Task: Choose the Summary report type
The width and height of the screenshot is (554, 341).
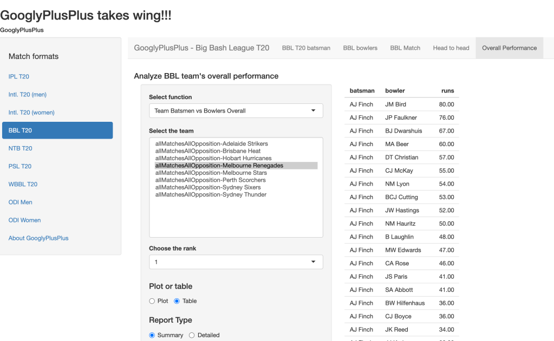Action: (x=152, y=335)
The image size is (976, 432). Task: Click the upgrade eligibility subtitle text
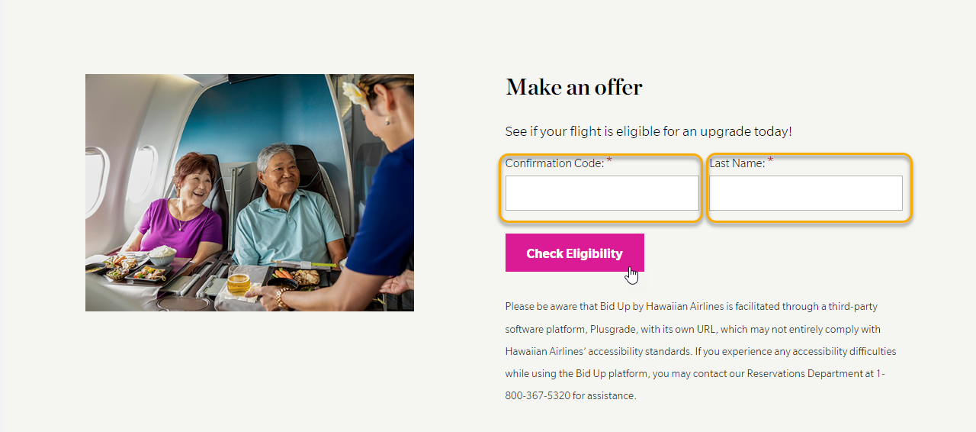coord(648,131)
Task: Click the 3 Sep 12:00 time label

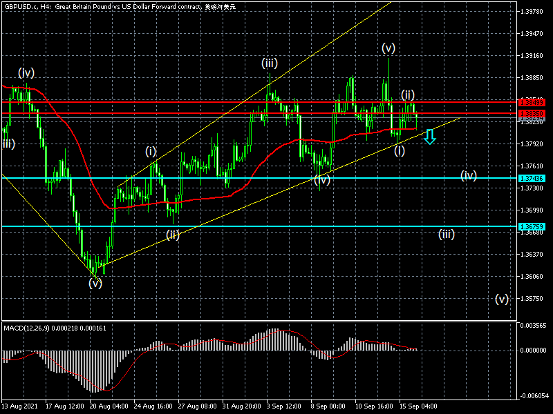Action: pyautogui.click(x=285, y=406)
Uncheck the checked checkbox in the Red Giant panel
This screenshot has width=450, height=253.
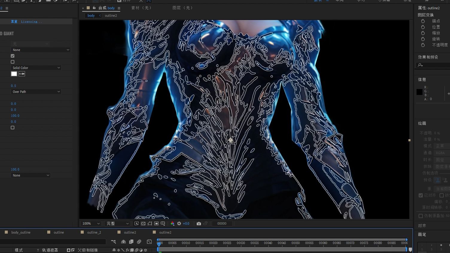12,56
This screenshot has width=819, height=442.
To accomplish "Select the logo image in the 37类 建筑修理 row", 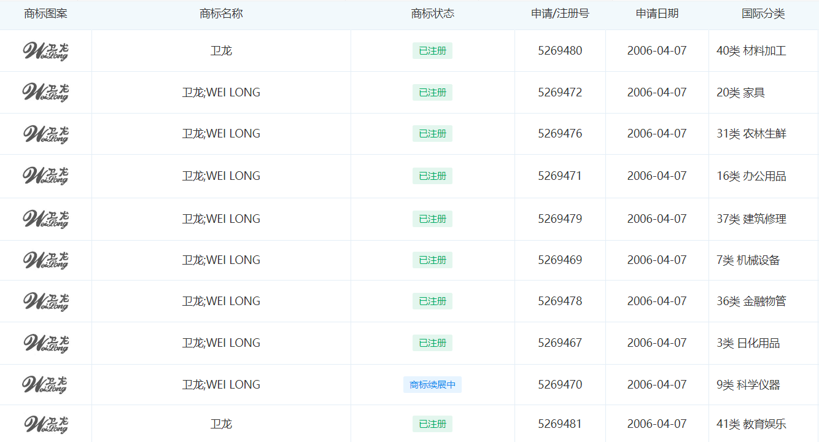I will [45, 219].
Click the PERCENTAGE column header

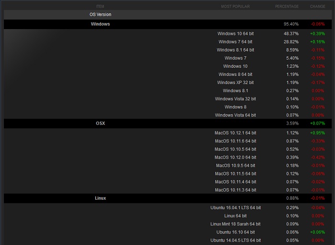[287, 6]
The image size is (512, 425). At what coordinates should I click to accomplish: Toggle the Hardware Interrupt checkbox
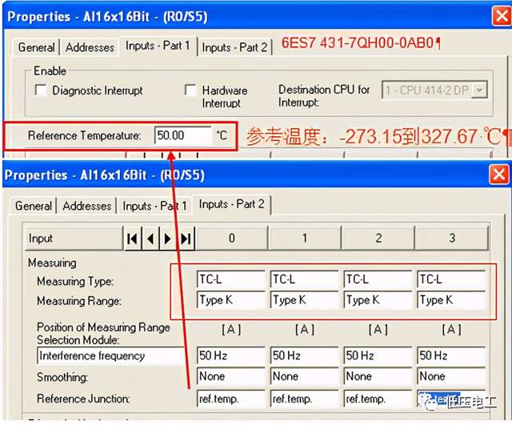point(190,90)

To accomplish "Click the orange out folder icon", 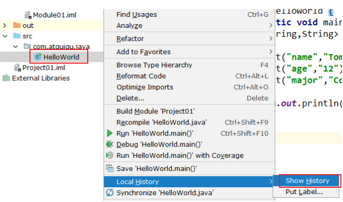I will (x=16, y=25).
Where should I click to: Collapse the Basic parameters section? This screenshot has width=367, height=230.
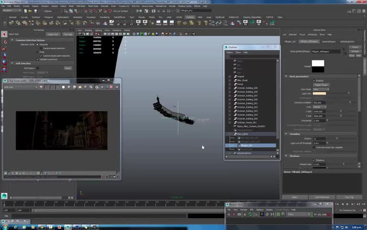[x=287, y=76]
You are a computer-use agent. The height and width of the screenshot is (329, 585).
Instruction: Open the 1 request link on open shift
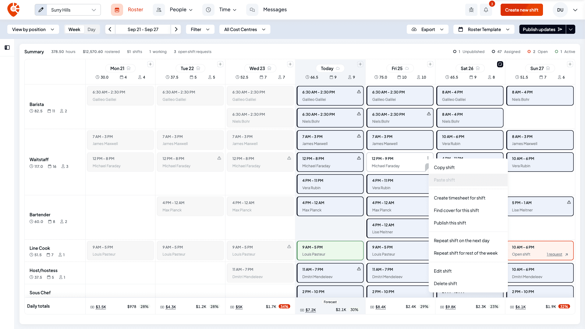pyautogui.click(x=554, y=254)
---------------
▶ [What the task requires] Copy the data from its beginning through the line containing "Action: pyautogui.click(x=285, y=406)", keeping both ends and leaving out the pictures.

▶ [Correct answer]
Task: Choose the Summary report type
The width and height of the screenshot is (554, 341).
Action: (x=152, y=335)
The image size is (976, 432). Task: Click the upgrade eligibility subtitle text
coord(648,131)
Task: Click the 3 Sep 12:00 time label

Action: pyautogui.click(x=285, y=406)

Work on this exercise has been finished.